---------- Texte ----------

Mme Zouaouïa MAGHERBI, Conseiller,

qui en ont délibéré, sur le rapport de M. Philippe ALLARD.

Greffier lors des débats : M. Petelo GOGO

Greffier lors de la mise à disposition : Mme Cécile KNOCKAERT

ARRÊT :

- contradictoire,

- prononcé publiquement par mise à disposition de l'arrêt au greffe de la Cour, les parties en ayant été préalablement avisées dans les conditions prévues à l'article 451 du code de procédure civile de la Nouvelle-Calédonie,

- signé par M. Philippe ALLARD, président, et par Mme Cécile KNOCKAERT adjointe administrative principale faisant fonction de greffier en application de l'article R 123-14 du code de l'organisation judiciaire, auquel la minute de la décision a été transmise par le magistrat signataire.

***************************************

Selon « contrat de prêt à moyen terme réescomptable en défiscalisation » en date du 3 décembre 2015, la société Banque de Nouvelle-Calédonie a consenti à la Société de services pour les commerces, les collectivités et les industries, dite S2C2I, un crédit d'un montant de 14.689.039 FCFP, remboursable en 60 mensualités constantes et consécutives de 263.734 FCFP du 30 décembre 2015 au 30 novembre 2020, destiné à « financer l'acquisition de matériels divers dont une plieuse, une cisaille, une machine à raidir et une agrafeuse destinés à être revendus » à la SNC Drouot E 8 qui les louerait à la société S2C2I.

----------

Liste des consignes:
1/ Dans le texte sur le prêt consenti à la société S2C2I, quel est le montant de chaque mensualité de remboursement ?
2/ Reprenez le texte sur le prêt consenti à la société S2C2I et poursuivez-le après sa dernière phrase.

---------- Segment de données ----------

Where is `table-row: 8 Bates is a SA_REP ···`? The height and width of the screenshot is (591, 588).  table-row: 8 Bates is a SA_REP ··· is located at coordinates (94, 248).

----------

Résultats par consigne:
1/ Chaque mensualité s'élève à 263.734 FCFP.

2/
Dans ce même acte, M. [Z] s'est porté « caution personnelle et solidaire (...) à hauteur de 7.344.520 FCFP à majorer des intérêts, frais, commissions et accessoires ». M. [I] a souscrit un engagement identique.

Selon jugement du 1er avril 2019, le tribunal mixte de commerce de Nouméa a prononcé le redressement judiciaire de la société S2C2I.

Par lettre du 3 mai 2019, la banque a déclaré entre les mains du mandataire judiciaire une créance d'un montant de 5.649.357 FCFP au titre de ce prêt.

Par ordonnance du 9 août 2019, le président du tribunal de première instance de Nouméa a autorisé la société Banque de Nouvelle-Calédonie à inscrire une hypothèque judiciaire provisoire sur un bien appartenant à M. [I], en garantie d'une créance de 5.649.357 FCFP majorée d'une somme évaluée provisoirement à 500.000 FCFP pour frais de procédure.

Une hypothèque provisoire a été inscrite le 2 septembre 2019 sur le lot n° 249, [Adresse 7], commune de [Localité 4], n° IC 647544-6547.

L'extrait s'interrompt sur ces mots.